For perhaps thirty seconds, the only sound was the squeak of Kelley rocking in his chair as he thought. And of Mark’s heartbeat in his ears.

Finally, Kelley said, “Okay, kid. I’ll try to get the bullets sent here for ballistics examination.”

At last,
at last
, someone was taking him seriously on this thing.

Kelley jerked forward, sat with his elbows on the desk. “Keep looking at this Havoc character, but tread the hell lightly, okay? Low profile, you understand me?”

“Yes, sir.”

“If this turns out to be nothing, I don’t want this blowing up into a lawsuit against the city, follow?”

“Yes, sir.”

Kelley made a dismissive gesture with his right hand, as if shooing away a stray dog. “Meantime, on your own time only, for now. And till I say otherwise, this stays strictly between you and me.”

“Yes, sir.”

“Now, get the fuck out of my office.”

Mark did.

In his car, hours later, Mark was still riding the high from his sit-down with Captain Kelley. They had spoken almost as equals… well, as members of the same species, anyway. After the meeting, he and Pence had closed down three twerps who had been stealing equipment from a local recording studio.
Those three were now sitting in the slam and the studio owner was happy that his equipment would eventually be returned. All in all, a pretty good day.

Now, with darkness creeping up on the city, Mark sat in a credit union parking lot on Emerald Parkway, just north of Interstate 480—next to Basil Havoc’s generically titled American Gymnastics Center.

Mark had the window down on his Chevy Equinox, letting the warm spring air drift over him. The breeze brought soothing sounds of birds and insects, and the gentle rustle of tree leaves, if occasionally disrupted by the roar of jets—he was not far from Cleveland Hopkins International Airport.

Soon kids were piling out of the gymnastic school into waiting parental minivans and SUVs. The next wave out, maybe ten minutes later, was instructors. Evening settled in and muted traffic noise banished the nature sounds, the jets seeming distant now, and a little forlorn as day surrendered to night.

Finally, half an hour later, Basil Havoc exited the school, locked the door behind him, then strode to his Escalade. Lit only vaguely by a streetlight at the lot’s far end, the gymnastics instructor—tall, fit, fortyish—was easily recognizable, from his jungle-cat gait if nothing else.

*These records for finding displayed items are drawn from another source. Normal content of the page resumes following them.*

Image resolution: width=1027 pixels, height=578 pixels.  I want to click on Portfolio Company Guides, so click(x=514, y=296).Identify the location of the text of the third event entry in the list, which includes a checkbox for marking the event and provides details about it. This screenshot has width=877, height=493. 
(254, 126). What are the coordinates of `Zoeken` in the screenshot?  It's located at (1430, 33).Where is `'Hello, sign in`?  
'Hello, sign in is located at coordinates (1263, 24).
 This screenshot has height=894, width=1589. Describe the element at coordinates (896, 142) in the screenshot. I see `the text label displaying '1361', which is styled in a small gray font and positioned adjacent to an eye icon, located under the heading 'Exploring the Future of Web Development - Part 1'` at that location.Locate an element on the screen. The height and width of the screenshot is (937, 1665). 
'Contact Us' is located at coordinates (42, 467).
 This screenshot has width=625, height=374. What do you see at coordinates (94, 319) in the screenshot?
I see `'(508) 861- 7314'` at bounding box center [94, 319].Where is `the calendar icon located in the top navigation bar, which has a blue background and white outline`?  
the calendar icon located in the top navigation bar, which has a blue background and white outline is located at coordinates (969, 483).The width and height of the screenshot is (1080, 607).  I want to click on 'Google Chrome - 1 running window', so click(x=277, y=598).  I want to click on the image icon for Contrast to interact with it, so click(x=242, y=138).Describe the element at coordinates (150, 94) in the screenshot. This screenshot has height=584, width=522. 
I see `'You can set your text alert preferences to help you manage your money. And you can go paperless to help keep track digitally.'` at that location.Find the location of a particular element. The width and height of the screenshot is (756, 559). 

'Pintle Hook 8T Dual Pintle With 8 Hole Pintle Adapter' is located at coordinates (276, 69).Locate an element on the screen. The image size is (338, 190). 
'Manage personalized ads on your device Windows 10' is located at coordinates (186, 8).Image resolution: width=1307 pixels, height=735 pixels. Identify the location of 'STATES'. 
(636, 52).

Mark had neglected to tell Captain Kelley that he’d been staking Havoc out for weeks. Why risk his boss’s wrath? And anyway, there was nothing to report as yet. The gymnast seldom varied from a few set routes—after leaving his school, he would go home or to the bank depository; if the latter, he would either go directly home or first stop at one of two nearby restaurants (one Chinese, one Italian). He varied this on two occasions, when he went to two other Chinese and Italian restaurants.

As usual, Havoc’s Escalade went south on Grayton Road before turning onto I-480 east. And as usual, Mark’s Equinox entered the highway two cars back.

They merged onto I-71 south, separated now by a semi. Mark cruised behind the big rig, swinging toward the shoulder to get occasional glimpses of Havoc’s vehicle. He settled in for the long drive down to Medina, the suburb where Havoc shared a nice home with a Great Dane and an absentee daughter, mostly away at boarding school.